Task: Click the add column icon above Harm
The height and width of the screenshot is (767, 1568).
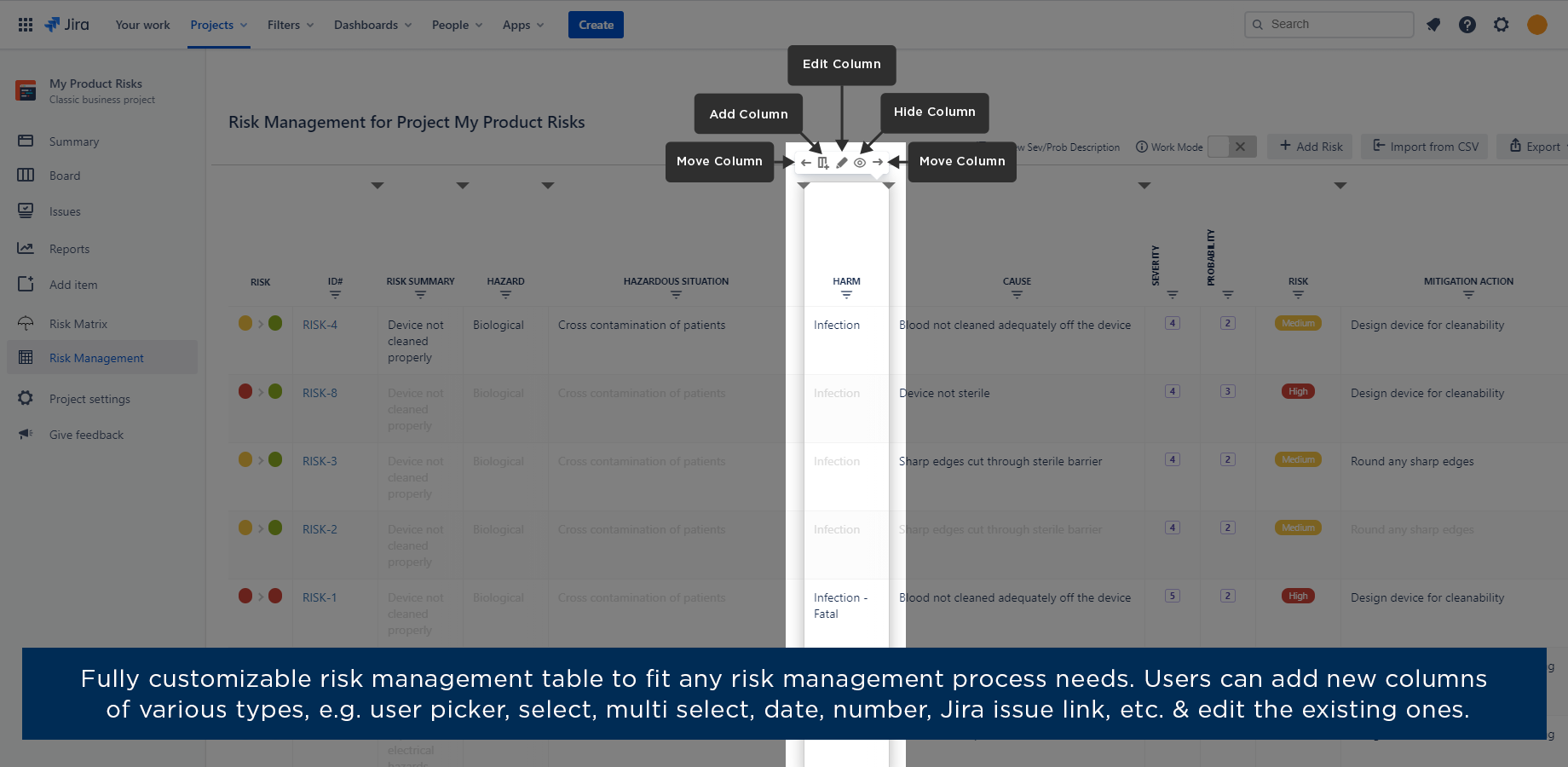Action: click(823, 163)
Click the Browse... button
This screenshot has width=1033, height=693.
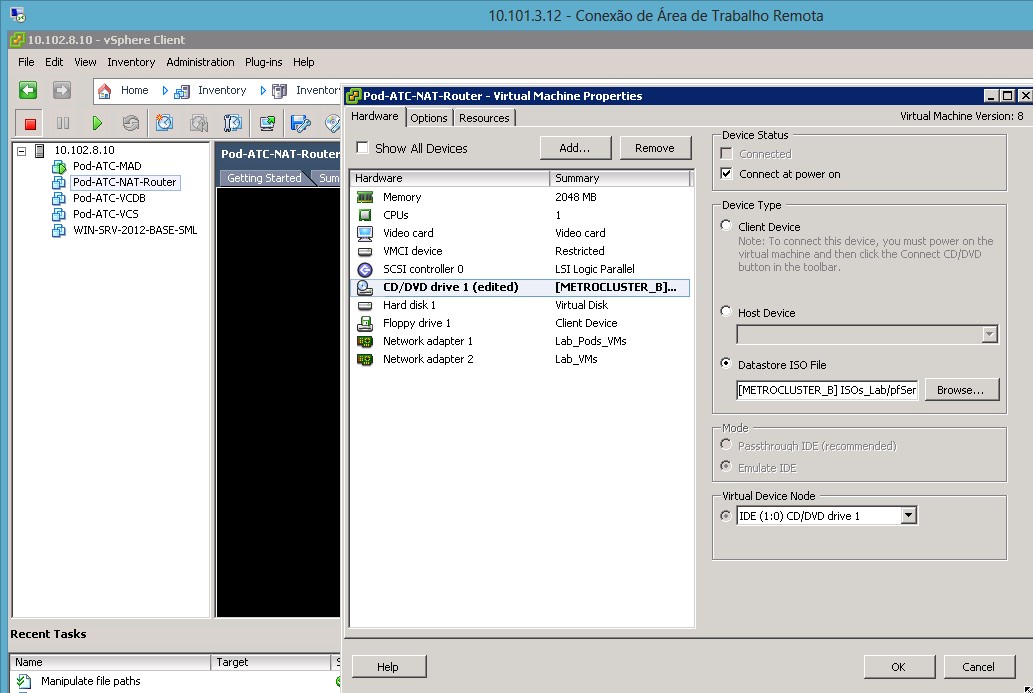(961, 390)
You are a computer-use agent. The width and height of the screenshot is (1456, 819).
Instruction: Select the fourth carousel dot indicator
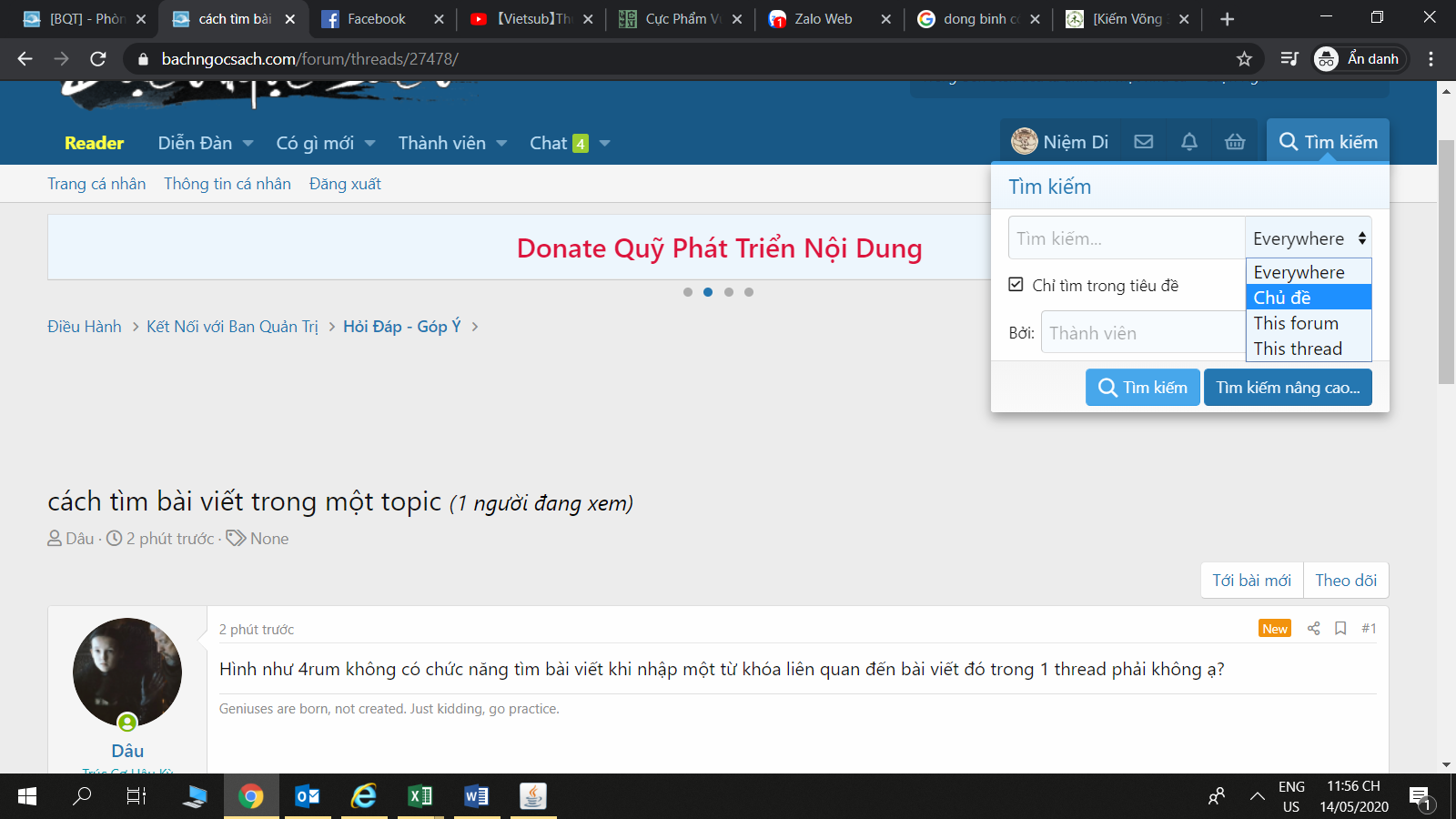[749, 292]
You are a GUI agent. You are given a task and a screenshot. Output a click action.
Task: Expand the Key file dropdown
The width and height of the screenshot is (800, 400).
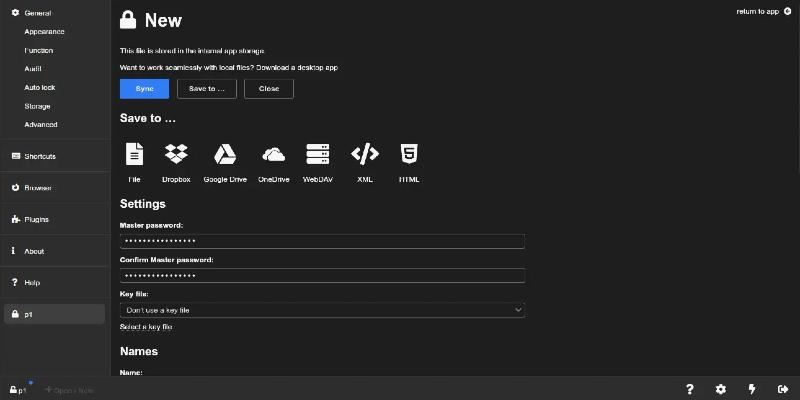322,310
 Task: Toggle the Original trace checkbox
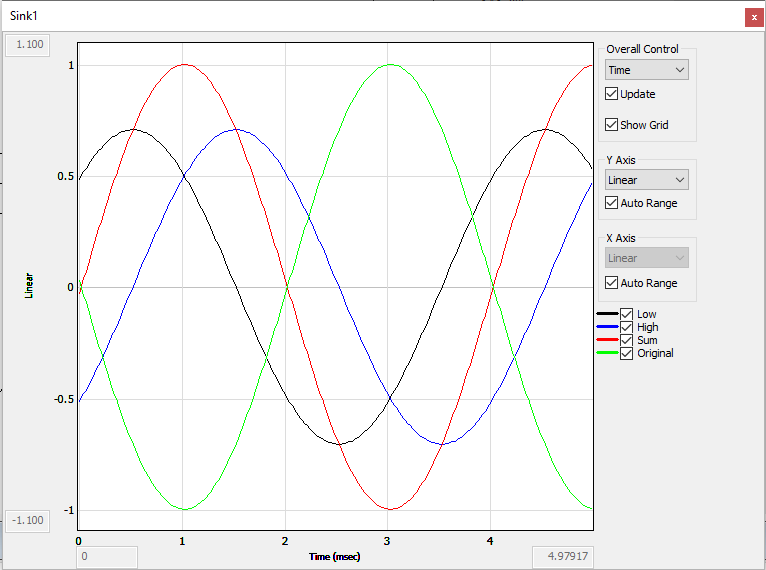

-- -- --

INSTRUCTIONS TO FOLLOW: The answer should be an exact copy of the material, with its pictures removed.

OUTPUT OF THE TASK:
Task: Click the add column icon above Harm
The height and width of the screenshot is (767, 1568).
Action: click(823, 163)
Click the Browse... button
This screenshot has width=1033, height=693.
(961, 390)
You are a computer-use agent. The width and height of the screenshot is (1456, 819).
Instruction: Select the fourth carousel dot indicator
[749, 292]
You are a GUI agent. You are given a task and a screenshot. Output a click action.
Task: Expand the Key file dropdown
The width and height of the screenshot is (800, 400).
322,310
 Task: Toggle the Original trace checkbox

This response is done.